Task brief. Rewrite the lines from the line with "The image size" to the line with "(x=320, y=748)", inclusive, as a Markdown table with the columns "No." and "Text", numbering each line and skipping blank lines. Leave the pictures out.

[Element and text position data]

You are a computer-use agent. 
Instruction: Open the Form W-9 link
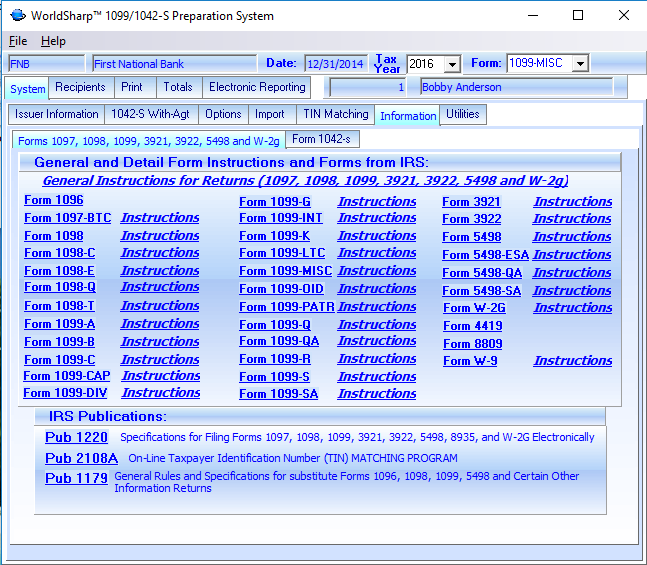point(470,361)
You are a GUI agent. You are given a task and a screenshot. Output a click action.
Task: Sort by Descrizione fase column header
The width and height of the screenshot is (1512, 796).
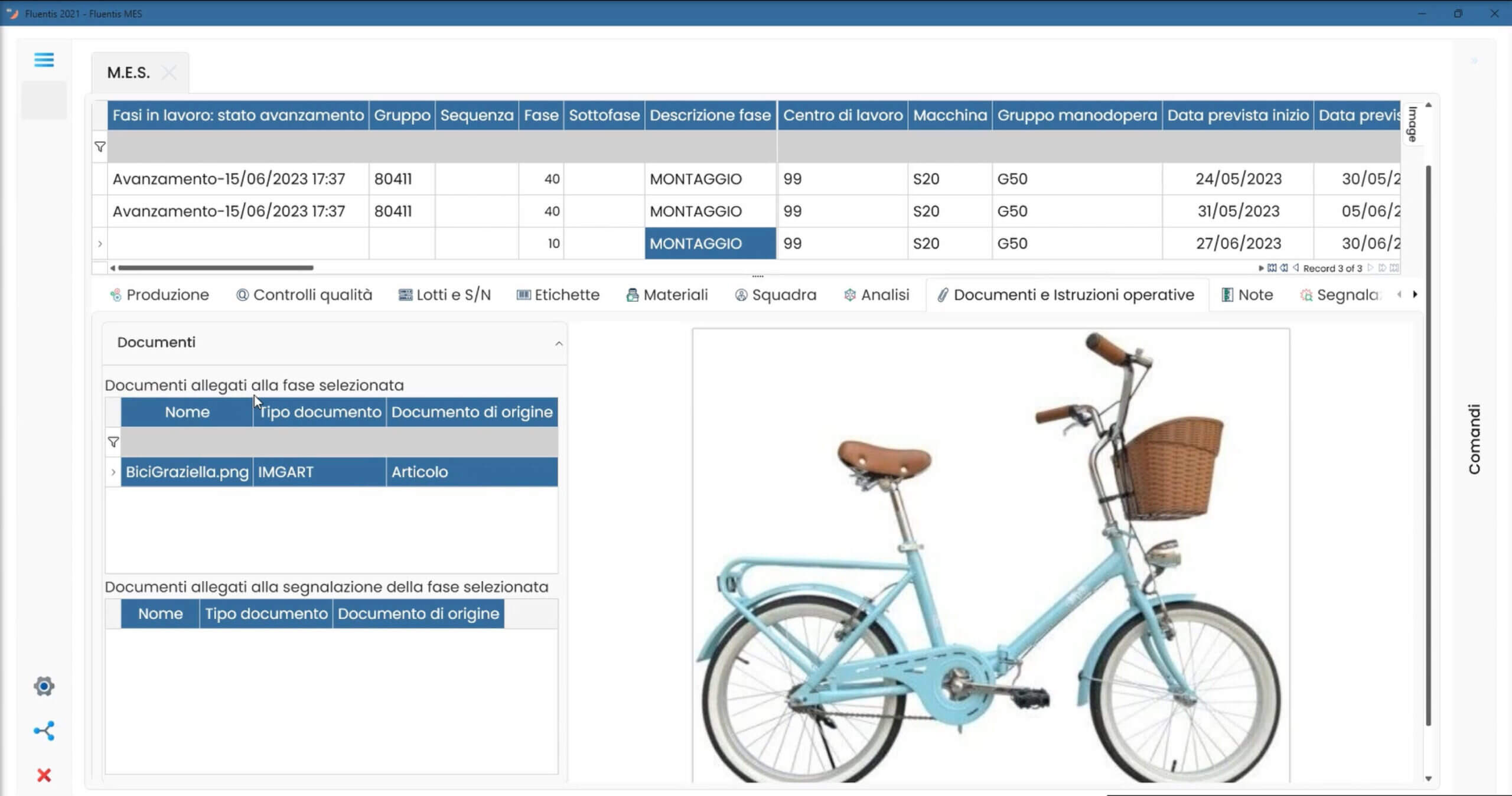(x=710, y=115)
---
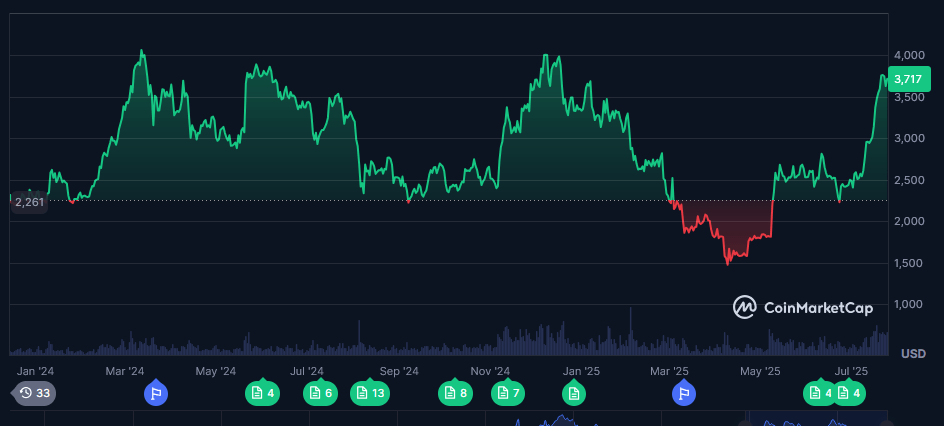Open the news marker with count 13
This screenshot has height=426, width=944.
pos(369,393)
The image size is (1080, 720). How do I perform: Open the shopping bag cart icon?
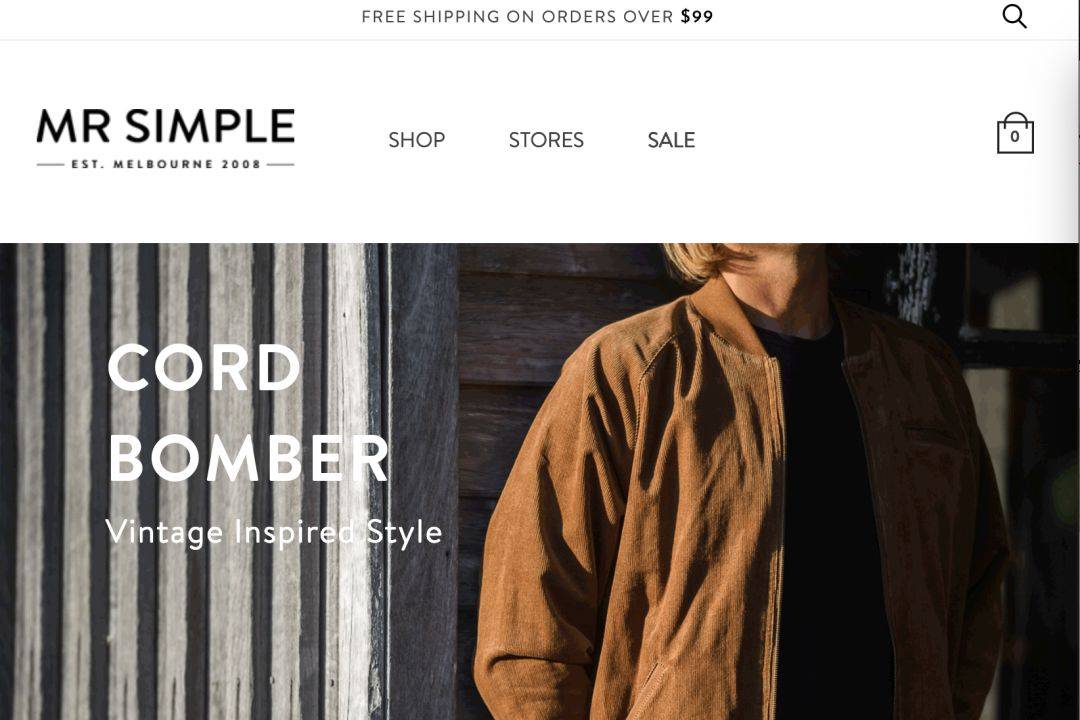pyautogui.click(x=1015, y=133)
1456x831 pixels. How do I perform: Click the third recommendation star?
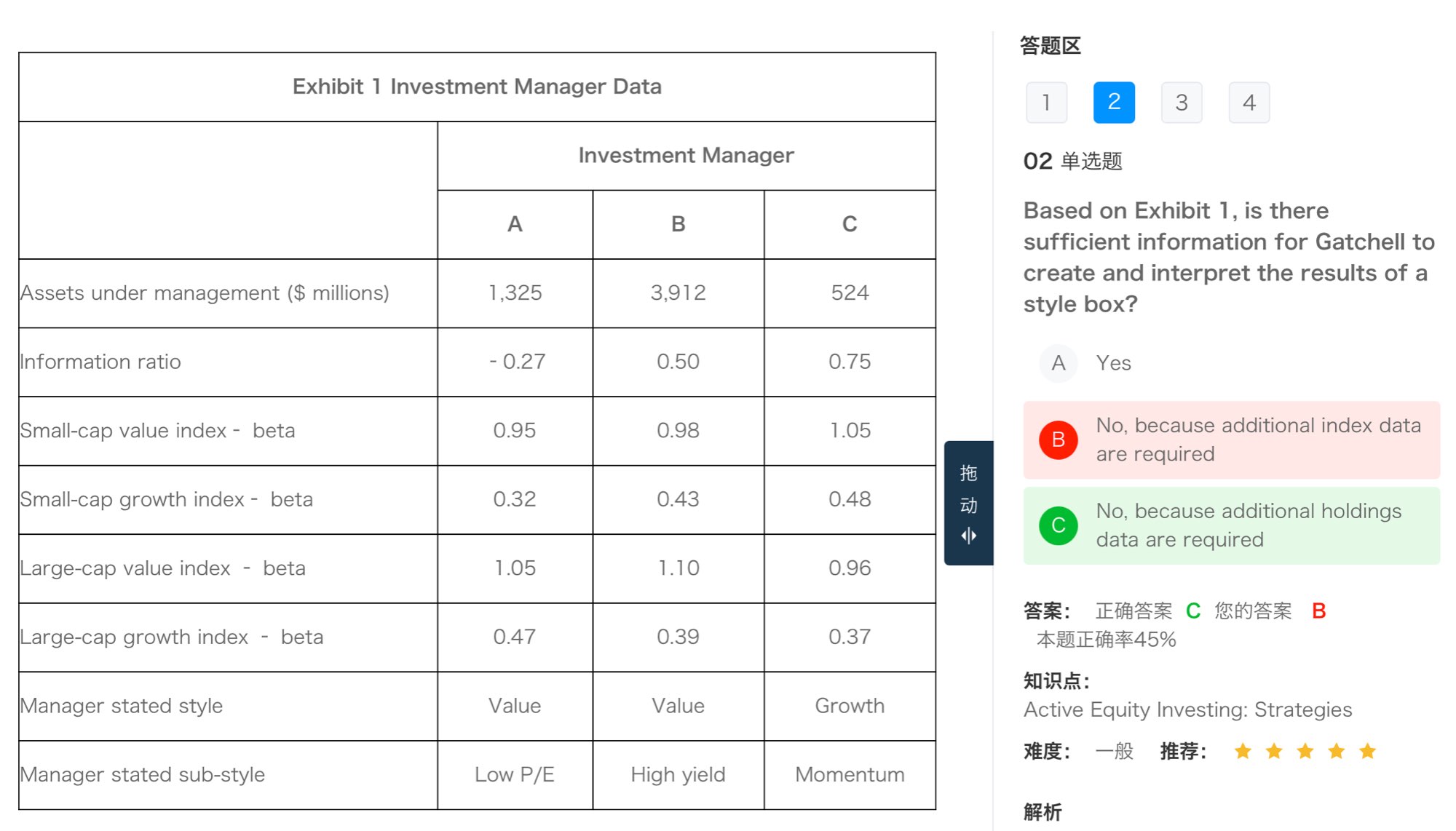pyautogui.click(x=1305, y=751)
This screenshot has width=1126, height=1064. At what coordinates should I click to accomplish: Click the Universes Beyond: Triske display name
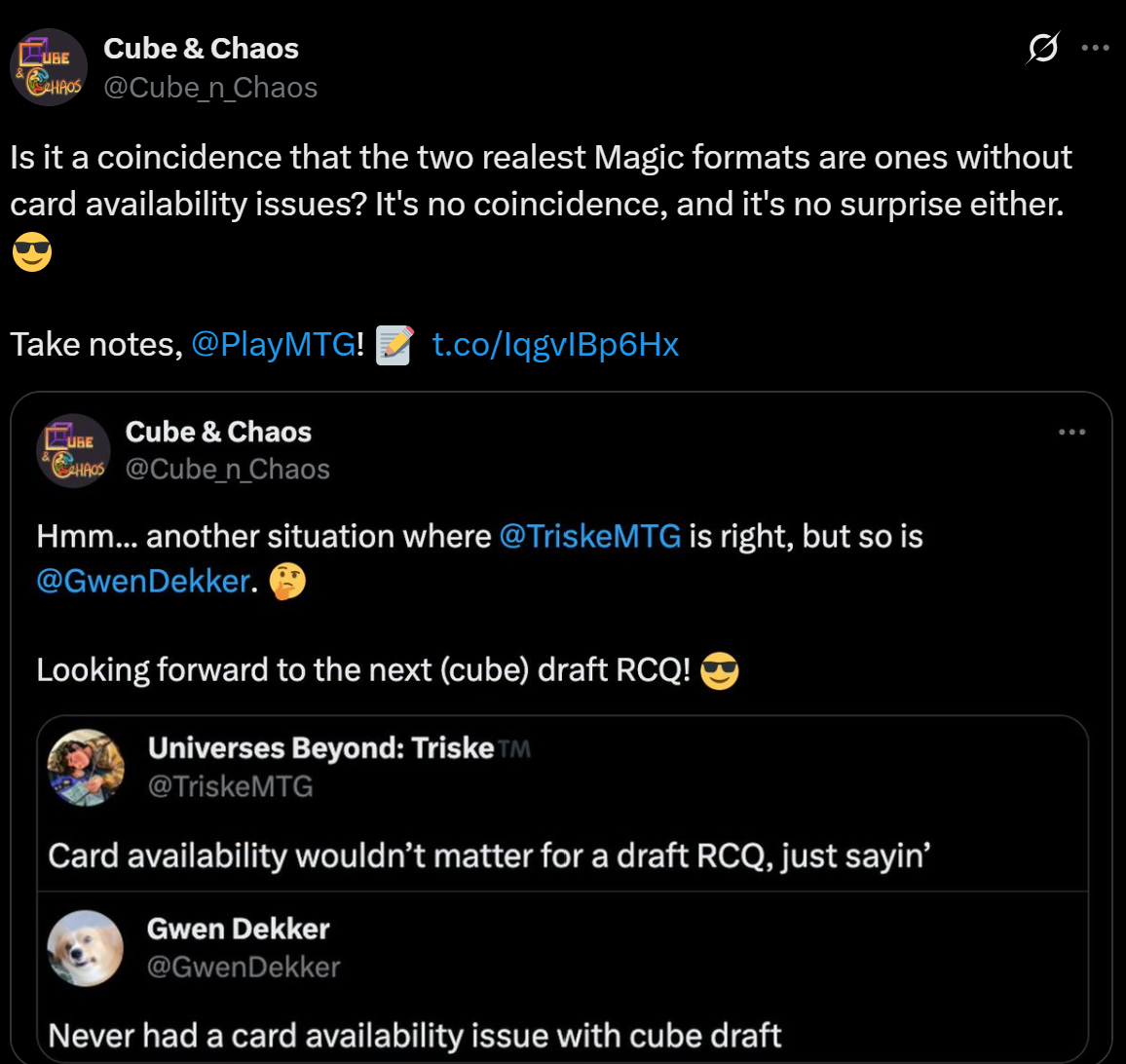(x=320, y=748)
* * *
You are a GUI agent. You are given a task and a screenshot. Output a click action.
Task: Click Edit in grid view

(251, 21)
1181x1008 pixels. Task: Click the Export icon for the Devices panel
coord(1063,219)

Solution to the exercise.
| No. | Text |
|---|---|
| 1 | The image size is (1080, 720). How do I perform: Open the shopping bag cart icon? |
| 2 | pyautogui.click(x=1015, y=133) |
| 3 | 1456x831 pixels. How do I perform: Click the third recommendation star? |
| 4 | pyautogui.click(x=1305, y=751) |
| 5 | This screenshot has width=1126, height=1064. At what coordinates should I click to accomplish: Click the Universes Beyond: Triske display name |
| 6 | (x=320, y=748) |